High frequency of splenic anti-class I cytotoxic T lymphocyte precursors correlates with in vivo rejection of K/D region disparate thyroid and islet grafts in mice.

Abstract

The relationship between the ability of different recombinant mouse strains to reject thyroid and pancreatic islet grafts that differ in class I antigens and the frequencies of the recipients' cytolytic T lymphocyte precursors (CTL-P) directed against donor antigens was examined. We analyzed three different pairs of D region histoincompatible recombinant mouse strains in which unidirectional thyroid graft rejection occurred. Frequency analysis of their splenic CTL-P demonstrated that the mouse strains that rejected the grafts exhibit a relatively high CTL-P frequency against the donor D region-encoded alloantigens at a magnitude similar to that directed against a third party, which differ in the entire H-2 complex.

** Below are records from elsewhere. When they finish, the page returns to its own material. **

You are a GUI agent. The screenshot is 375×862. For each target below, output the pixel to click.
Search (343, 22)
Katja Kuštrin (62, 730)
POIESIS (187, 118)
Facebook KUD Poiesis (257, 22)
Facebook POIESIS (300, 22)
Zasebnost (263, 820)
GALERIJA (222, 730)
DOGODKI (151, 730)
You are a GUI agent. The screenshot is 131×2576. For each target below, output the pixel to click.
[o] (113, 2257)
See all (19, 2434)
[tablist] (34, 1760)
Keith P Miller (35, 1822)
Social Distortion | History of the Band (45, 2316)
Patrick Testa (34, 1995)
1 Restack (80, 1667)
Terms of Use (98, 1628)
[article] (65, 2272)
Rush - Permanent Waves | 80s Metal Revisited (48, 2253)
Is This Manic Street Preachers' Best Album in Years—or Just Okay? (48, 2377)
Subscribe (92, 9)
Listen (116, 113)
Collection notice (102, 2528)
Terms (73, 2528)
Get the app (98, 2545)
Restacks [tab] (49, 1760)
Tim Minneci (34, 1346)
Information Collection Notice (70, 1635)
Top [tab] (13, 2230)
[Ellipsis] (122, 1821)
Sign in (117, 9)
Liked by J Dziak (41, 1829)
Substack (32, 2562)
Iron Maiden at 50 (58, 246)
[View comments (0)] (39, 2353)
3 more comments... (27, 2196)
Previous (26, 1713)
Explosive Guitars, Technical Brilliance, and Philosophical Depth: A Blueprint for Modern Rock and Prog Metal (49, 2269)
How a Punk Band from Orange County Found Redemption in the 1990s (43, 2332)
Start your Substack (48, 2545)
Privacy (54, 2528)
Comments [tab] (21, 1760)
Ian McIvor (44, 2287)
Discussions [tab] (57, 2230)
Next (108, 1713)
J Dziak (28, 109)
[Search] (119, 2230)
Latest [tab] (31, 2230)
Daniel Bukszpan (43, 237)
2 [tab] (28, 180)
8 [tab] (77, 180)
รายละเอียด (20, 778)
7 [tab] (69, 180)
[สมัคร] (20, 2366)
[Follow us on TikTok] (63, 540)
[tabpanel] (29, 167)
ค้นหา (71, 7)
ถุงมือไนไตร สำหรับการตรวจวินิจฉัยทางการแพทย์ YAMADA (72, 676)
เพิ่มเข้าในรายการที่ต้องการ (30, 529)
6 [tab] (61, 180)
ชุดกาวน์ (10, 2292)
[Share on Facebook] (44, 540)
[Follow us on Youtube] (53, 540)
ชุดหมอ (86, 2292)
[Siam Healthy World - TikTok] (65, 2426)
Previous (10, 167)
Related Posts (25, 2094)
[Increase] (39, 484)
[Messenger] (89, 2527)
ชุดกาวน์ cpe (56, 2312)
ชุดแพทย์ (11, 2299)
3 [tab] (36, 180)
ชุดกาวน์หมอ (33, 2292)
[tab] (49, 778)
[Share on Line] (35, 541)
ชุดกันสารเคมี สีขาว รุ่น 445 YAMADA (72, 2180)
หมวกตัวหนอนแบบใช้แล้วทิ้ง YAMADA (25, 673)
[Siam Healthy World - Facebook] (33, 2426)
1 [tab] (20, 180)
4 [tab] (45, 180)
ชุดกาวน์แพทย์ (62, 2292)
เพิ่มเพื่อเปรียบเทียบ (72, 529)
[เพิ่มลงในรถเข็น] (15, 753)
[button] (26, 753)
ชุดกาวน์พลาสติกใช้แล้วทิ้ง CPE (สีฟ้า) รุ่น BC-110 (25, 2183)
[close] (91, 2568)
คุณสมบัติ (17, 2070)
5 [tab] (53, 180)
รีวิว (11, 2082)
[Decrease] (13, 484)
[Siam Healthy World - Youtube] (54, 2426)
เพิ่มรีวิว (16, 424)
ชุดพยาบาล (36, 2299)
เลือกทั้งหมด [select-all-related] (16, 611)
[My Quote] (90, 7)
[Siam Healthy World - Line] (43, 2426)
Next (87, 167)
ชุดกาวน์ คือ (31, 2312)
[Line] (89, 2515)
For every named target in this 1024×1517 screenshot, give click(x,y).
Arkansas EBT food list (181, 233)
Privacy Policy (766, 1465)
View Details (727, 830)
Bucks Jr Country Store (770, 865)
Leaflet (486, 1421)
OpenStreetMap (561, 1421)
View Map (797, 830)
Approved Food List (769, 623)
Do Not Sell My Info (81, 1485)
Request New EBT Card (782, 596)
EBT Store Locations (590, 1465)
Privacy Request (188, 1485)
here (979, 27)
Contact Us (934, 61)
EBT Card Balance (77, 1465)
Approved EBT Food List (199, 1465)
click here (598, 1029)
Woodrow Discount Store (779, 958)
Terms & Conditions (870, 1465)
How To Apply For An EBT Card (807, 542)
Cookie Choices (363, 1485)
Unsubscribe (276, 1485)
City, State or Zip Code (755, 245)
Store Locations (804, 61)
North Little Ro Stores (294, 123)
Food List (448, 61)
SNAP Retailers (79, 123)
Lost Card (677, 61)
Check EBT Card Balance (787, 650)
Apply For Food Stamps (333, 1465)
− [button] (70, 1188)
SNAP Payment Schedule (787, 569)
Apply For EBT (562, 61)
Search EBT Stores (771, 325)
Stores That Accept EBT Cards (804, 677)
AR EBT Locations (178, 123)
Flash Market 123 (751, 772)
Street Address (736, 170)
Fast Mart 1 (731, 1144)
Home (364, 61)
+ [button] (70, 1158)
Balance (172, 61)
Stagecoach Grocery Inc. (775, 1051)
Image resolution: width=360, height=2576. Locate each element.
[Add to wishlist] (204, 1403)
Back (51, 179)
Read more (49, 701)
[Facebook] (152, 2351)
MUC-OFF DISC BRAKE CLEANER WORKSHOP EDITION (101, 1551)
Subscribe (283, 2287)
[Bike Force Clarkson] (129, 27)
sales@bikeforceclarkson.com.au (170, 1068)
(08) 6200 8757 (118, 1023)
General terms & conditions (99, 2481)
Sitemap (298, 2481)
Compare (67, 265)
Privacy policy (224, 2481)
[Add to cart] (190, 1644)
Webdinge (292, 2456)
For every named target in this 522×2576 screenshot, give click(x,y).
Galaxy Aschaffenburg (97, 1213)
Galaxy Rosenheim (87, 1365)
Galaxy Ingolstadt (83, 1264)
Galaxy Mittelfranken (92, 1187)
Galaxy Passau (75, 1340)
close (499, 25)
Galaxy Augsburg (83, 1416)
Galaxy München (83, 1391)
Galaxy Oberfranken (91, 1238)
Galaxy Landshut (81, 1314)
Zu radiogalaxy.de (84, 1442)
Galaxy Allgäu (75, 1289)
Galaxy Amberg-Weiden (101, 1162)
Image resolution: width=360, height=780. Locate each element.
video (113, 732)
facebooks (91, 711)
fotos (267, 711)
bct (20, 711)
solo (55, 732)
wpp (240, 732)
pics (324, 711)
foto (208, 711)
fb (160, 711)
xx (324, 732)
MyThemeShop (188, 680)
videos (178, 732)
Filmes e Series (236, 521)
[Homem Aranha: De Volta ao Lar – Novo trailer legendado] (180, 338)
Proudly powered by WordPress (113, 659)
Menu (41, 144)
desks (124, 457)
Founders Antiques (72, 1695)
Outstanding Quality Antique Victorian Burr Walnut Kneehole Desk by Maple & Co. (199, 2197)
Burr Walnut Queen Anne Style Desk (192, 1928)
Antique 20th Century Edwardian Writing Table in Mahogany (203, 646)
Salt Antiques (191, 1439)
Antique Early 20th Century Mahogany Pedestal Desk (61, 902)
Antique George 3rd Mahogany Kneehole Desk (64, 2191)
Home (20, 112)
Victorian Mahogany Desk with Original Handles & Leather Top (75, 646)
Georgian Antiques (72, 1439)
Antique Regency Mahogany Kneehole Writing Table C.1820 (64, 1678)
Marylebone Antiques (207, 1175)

Mouse strains that did not reject thyroid grafts exhibited a relatively low CTL-P frequency against the donor alloantigens, but a normal high frequency against alloantigens encoded by the entire H-2 complex of a third party strain. The effect of different routes of immunization on the two parameters was tested in B10.S(7R) mice, which accept B10.S thyroid grafts permanently. Immunization of B10.S(7R) mice by injection of 50 X 10(6) B10.S spleen cells i.p. did not confer the ability to reject B10.S thyroid grafts and did not affect the low splenic anti-B10.S CTL-P frequency. By contrast, B10.S(7R) mice that were immunized by transplantation of B10.S skin rejected a subsequent B10.S thyroid graft and at the same time demonstrated a fourfold increase in the specific CTL-P frequency. We found that the ability to reject thyroid and pancreatic islet grafts always correlated with high CTL-P frequency against the donor alloantigens; however, acceptance of allografts was not always correlated with low CTL-P frequency. We assume, therefore, that the high frequency of CTL-P against donor alloantigens may be a prerequisite (but is not always sufficient) for rejection of K/D region disparate thyroid and pancreatic islet grafts.